Analyzes the data to identify the opportunities
By its second day, the team ought to be up and running and doing real work. That begins with developing insights based on targeted analytics. The insights should aim to identify anomalies, pain points, issues, or opportunities in the decision journeys of key customer or prospect segments. Each morning there is a daily stand-up in which each team member gives a quick report on what they accomplished the day before and what they plan to do today. This is a powerful practice for imposing accountability, since everyone makes a daily promise to their peers and must report on it the very next day.
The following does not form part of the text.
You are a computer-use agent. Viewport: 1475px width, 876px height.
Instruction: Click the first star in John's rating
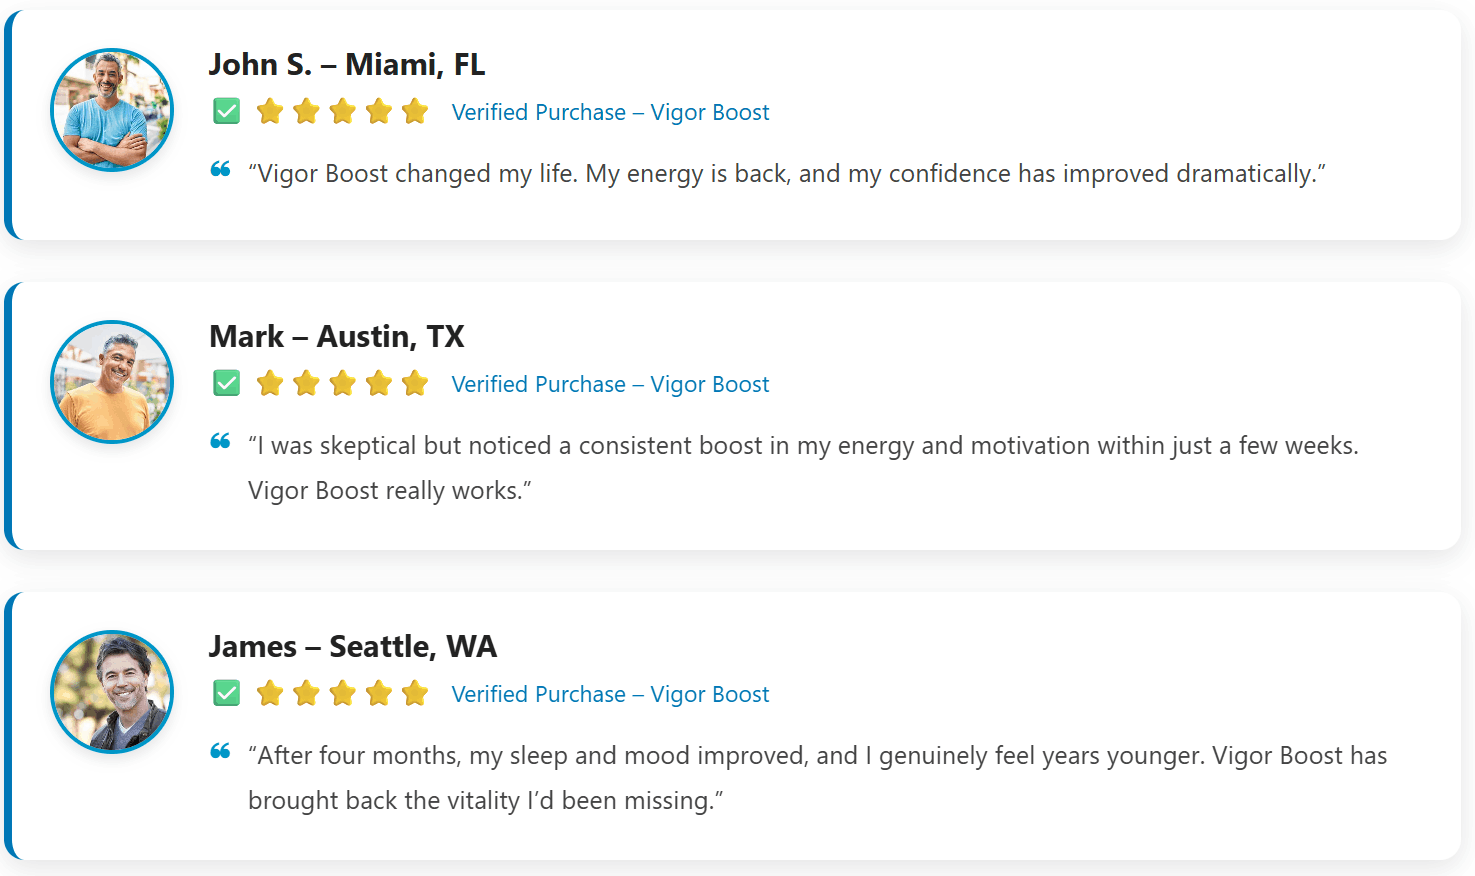pos(270,111)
Designs and prioritizes tests
For each identified opportunity or issue, the team develops both ideas about how to improve the experience and ways to test those ideas. For each hypothesis, the team designs a testing method and defines key performance indicators (KPIs). Once a list of potential tests has been generated, it is prioritized based on two criteria: potential business impact and ease of implementation. Prioritized ideas are bumped to the top of the queue to be tested immediately.
Runs tests
The team runs tests in one- to two-week “sprints” to validate whether the proposed approaches work—for example, does changing a call to action or an offer for a particular segment result in more customers completing a bank’s online loan application process? The team needs to operate efficiently—few meetings, and those are short and to the point—to manage an effective level of throughput, with a streamlined production and approval process. One team at a European bank ran a series of systematic weekly media tests across all categories and reallocated spending based on the findings on an ongoing basis. This effort helped lead to more than a tenfold increase in conversion rates.
Iterates the idea based on results
The team must have effective and flawless tracking mechanisms in place to quickly report on the performance of each test. The scrum master leads review sessions to go over test findings and decide how to scale the tests that yield promising results, adapt to feedback, and kill off those that aren’t working—all within a compressed timeframe.
At the end of each sprint, the war-room team debriefs to incorporate lessons learned and communicate results to key stakeholders. The scrum master resets priorities based on the results from the tests in the prior sprint and continues to work down the backlog of opportunities for the next sprint.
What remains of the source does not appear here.